## Start Raw data
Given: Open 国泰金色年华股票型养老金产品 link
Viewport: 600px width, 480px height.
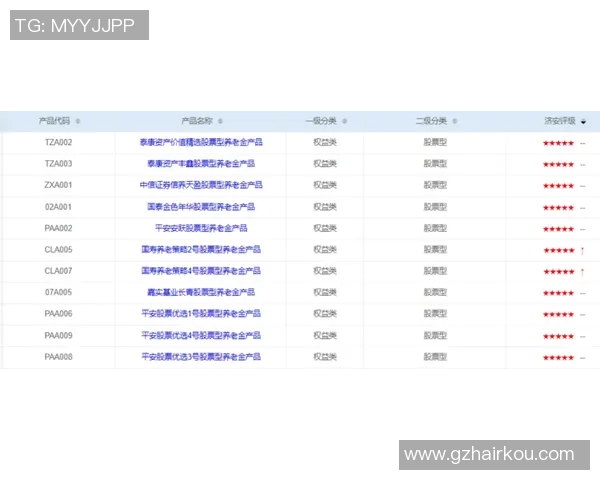Looking at the screenshot, I should point(201,206).
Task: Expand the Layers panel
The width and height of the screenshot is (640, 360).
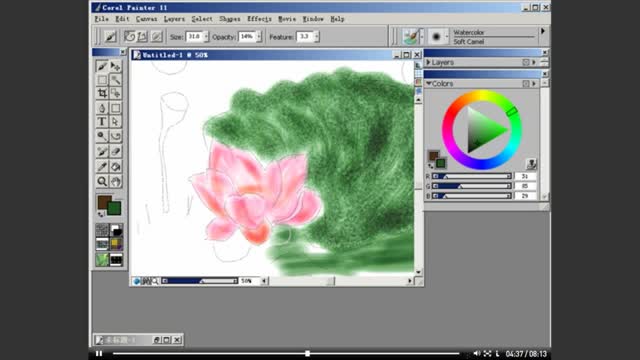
## End Raw data
Aim of the exercise:
Quote the data word for word from the line containing "Task: Expand the Layers panel" through the end of the data, both included, and leave the pictures out of your answer.

Task result:
Task: Expand the Layers panel
The width and height of the screenshot is (640, 360).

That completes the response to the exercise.